A preferred embodiment of the patient positioning device is shown in FIG. 1. Generally depicted as 10, it is adapted for use with a variety of existing patient beds. As will be explained further below, the bed is preferably equipped with conventional safety railings, such as 32 and 34. The patient positioning device comprises a patient corset 12 and a pair of flexible straps 14 and 16 affixed to the corset. As described more fully hereinafter, the straps each terminate at a take-up assembly which is driven by a motor.
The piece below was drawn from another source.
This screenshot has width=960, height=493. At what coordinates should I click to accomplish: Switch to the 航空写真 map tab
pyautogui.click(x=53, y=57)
Either the patient or a caregiver may operate the motor using control unit 18 electrically coupled to the motor, thus causing tension to be exerted upon one of the straps, translating the patient into a desired new position on the bed.
The patient corset 12 is available in a variety of sizes to accommodate a particular patient's torso and relevant physical disability. It includes a Velcro® closure at cuff opening 20. Preferably, it is constructed of a bi-layer fabric. The exterior layer 22 of the corset is preferably a flexible, stretch-resistant fabric, such as rip-stop nylon or a tightly woven synthetic or siliconized material having reduced friction properties, allowing the corset to easily slide relative to the bed sheets. This reduces the force required on the strap, facilitates the change of position, and improves patient comfort. The interior layer 24 of the corset is preferably soft and absorbent material, such as flannel or medium weight canvas, for increased patient comfort.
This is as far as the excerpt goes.